What you are asked to do: In the Muddy Waters reviews below, condense the paragraph beginning "Johnny Winter certainly did no harm" into a short bulleted list of its main facts.

Source extract:
The second disc includes some absolutely stunning tracks that feature the incomparable Pinetop Perkins on piano on Kansas City and Pinetop's Boogie Woogie. There is more give and take among the musicians on the 2nd disc thanks to the laidback club atmosphere. The only low point is She Moves Me, which sounds suspiciously similar to Streamline Woman on disc one.
(EDIT - How embarassing it is to re-read these old reviews! She Moves Me is a low point? I must be some kind of idiot! She Moves me is one of my favorite Muddy tracks. Streamline Woman is nothing like it, but is still a good song. May the blues gods forgive me!)
If this isn't in your blues collection, get it today!
on August 4, 2005
Muddy Waters was signed to Johnny Winter's Blue Skies label in 1976. He had been in semi-retirement for a couple of years following a car accident, but had made a striking return in 1975 with The Muddy Waters Woodstock Album, his last album for Chess, produced by Levon Helm from the Band. Received wisdom is that at the time of Johnny Winter acquiring Muddy Waters' services he was a spent and forgotten force; however one only has to see his 1976 performance and its reception in The Last Waltz, the filmed concert of the Band's farewell concert featuring stellar guests, at which he famously performed Mannish Boy, to see that this simply was not the case.
Johnny Winter certainly did no harm to the revitalization of his career and helped to break him to a new, predominantly white rock audience. He produced and arranged Hard Again, the first album under the new contract, and also played some guitar on it, though he retained Bob Margolin from the Woodstock and Last Waltz line-ups, as well as legendary pianist Pinetop Perkins. Muddy turned in some new songs alongside ferocious re-workings of familiar material including Mannish Boy and I Want To Be Loved (as covered by the Stones), and provided some tasty slide guitar on I Can't Be Satisfied, the Big Bill Broonzy tune he had first recorded in 1948 and which had also inspired the Rolling Stones' version on their No. 2 album. Though not a replacement for the originals, they stand alongside them in terms of performance quality, and benefit from the advances of recording technology.
Blue Skies features 5 tracks from Hard Again and continues in chronological order with 4 equally incendiary tracks from the 1978 follow-up I'm Ready, well received live versions of Nine Below Zero and Baby Please Don't Go from Muddy "Mississippi" Waters Live in 1979, and the remaining 5 from his final album, King Bee, released 2 years before his death in 1983 at the age of 68. As well as the Slim Harpo title track, it featured Arthur Crudup's Mean Ol' Frisco Blues and a new version of his own Too Young To Know. The selection serves a useful round up of the final five years of his recording career where he was fortunately on first class form throughout.

Material shown:
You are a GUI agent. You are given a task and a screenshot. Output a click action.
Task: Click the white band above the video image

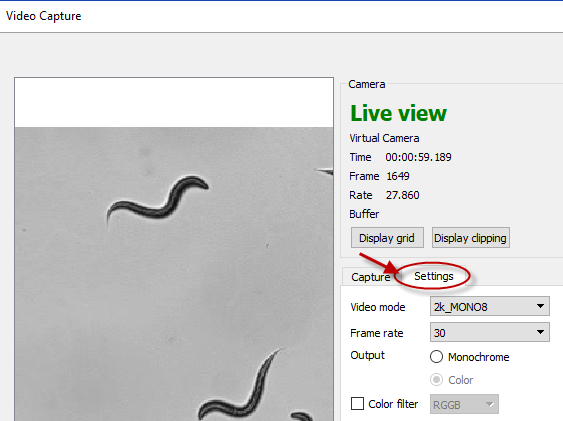(174, 102)
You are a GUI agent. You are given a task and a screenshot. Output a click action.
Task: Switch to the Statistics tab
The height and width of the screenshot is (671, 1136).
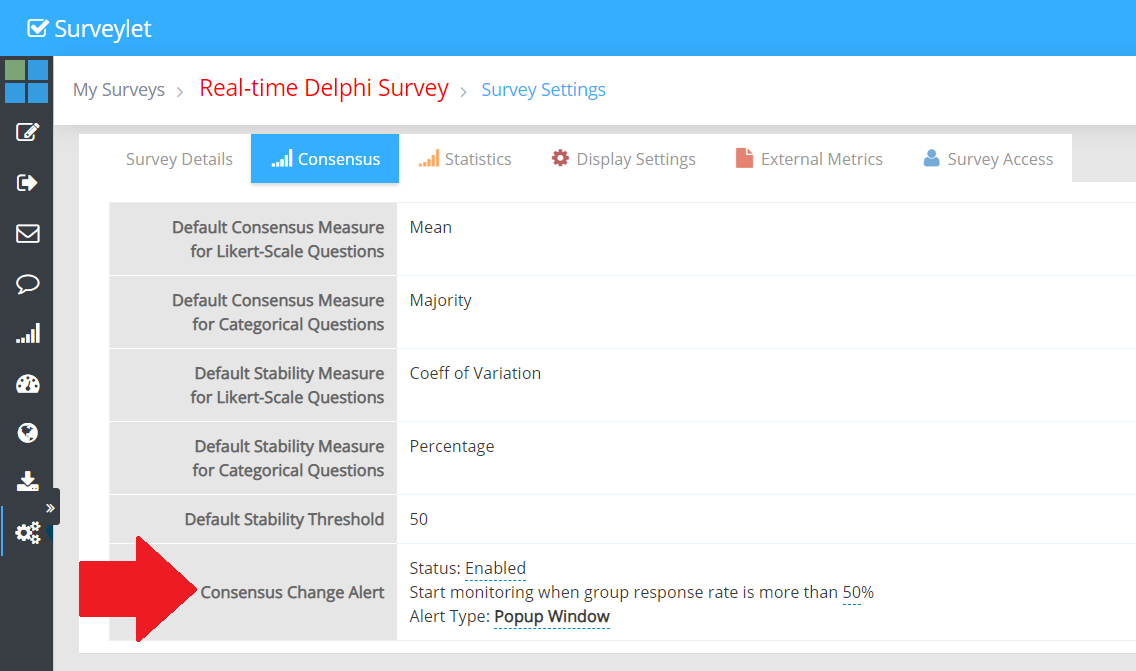(465, 159)
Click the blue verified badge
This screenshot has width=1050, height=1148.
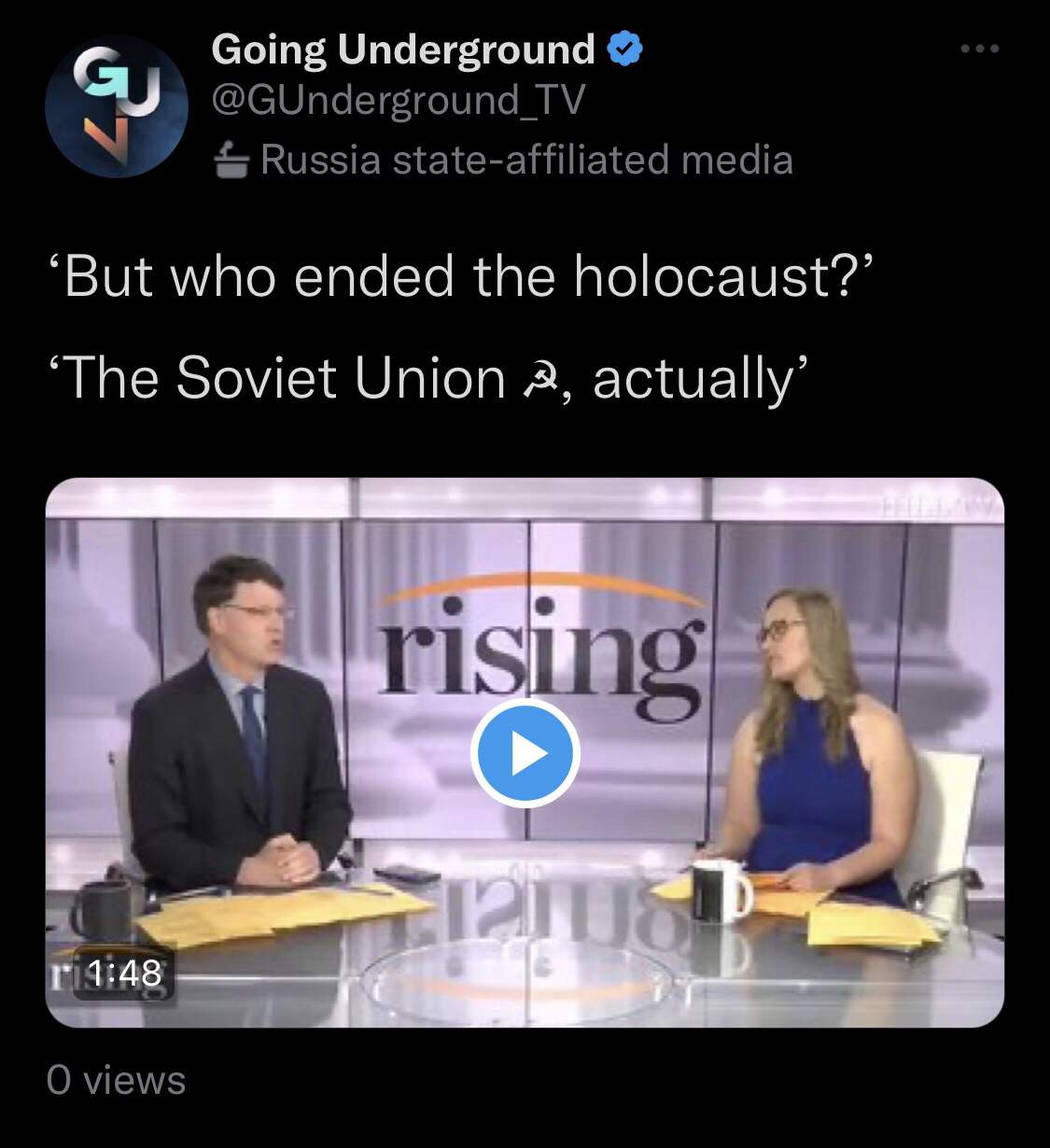tap(624, 49)
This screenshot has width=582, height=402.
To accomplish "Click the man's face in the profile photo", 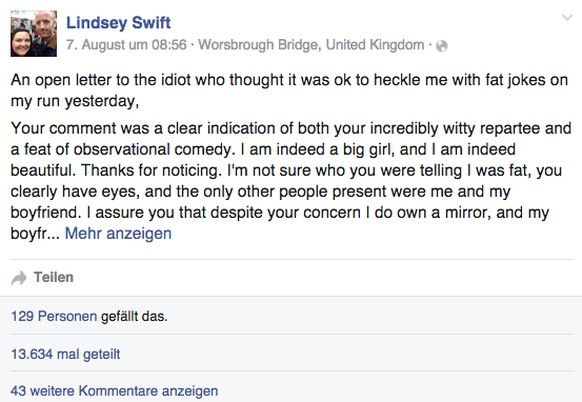I will tap(45, 24).
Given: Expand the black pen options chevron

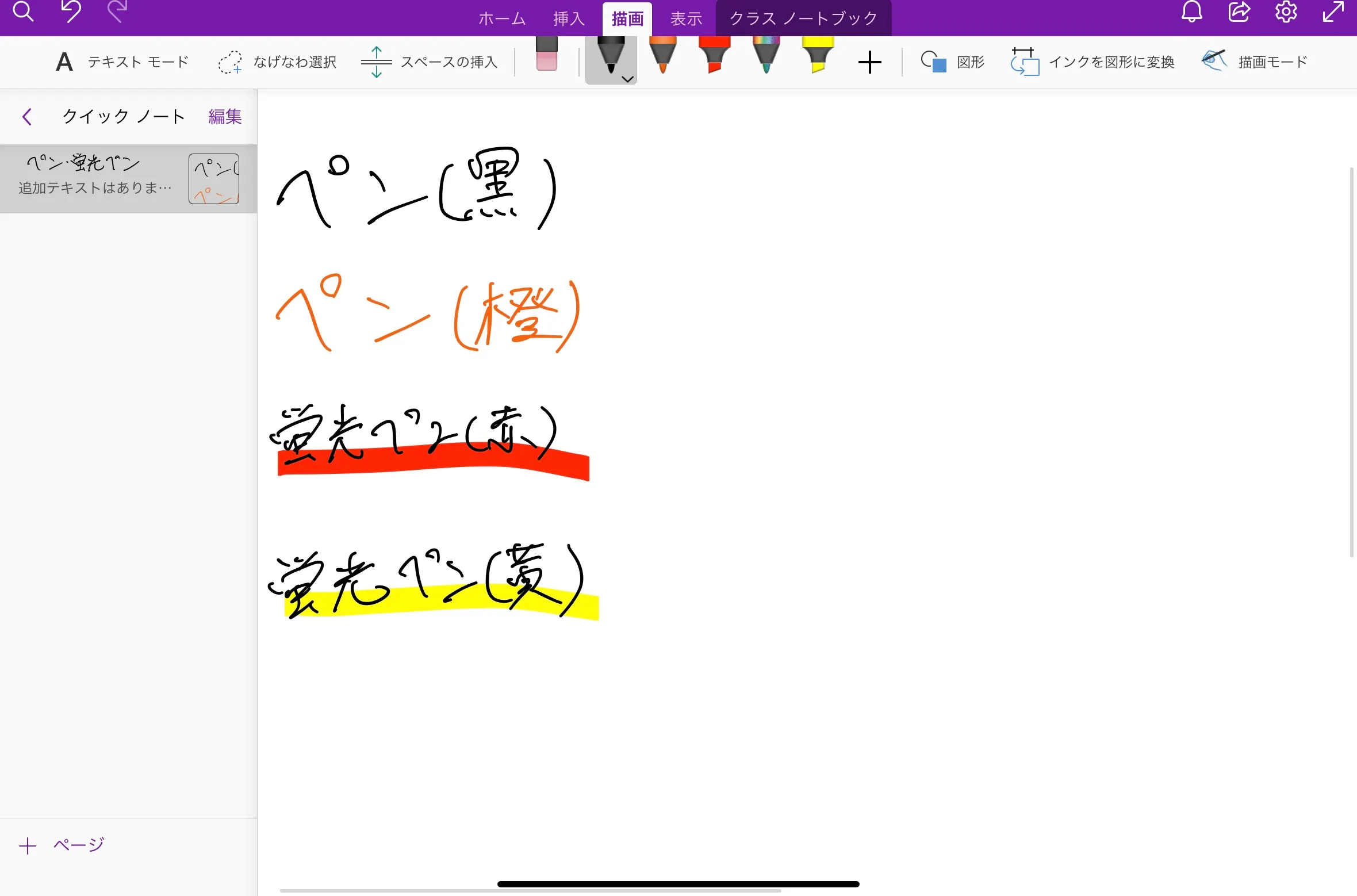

Answer for the task:
- Johnny Winter helped revive Muddy Waters' career and brought him to a new, mostly white rock audience.
- Winter produced and arranged Hard Again, the first album under the new contract, and played some guitar on it.
- Bob Margolin, from the Woodstock and Last Waltz line-ups, and pianist Pinetop Perkins stayed on.
- The album pairs new songs with fierce reworkings of familiar material such as Mannish Boy and I Want To Be Loved.
- Muddy plays slide guitar on I Can't Be Satisfied. It is a Big Bill Broonzy tune that he first recorded in 1948, and it inspired the Rolling Stones' version on their No. 2 album.
- The remakes don't replace the originals but match them in performance and benefit from better recording technology.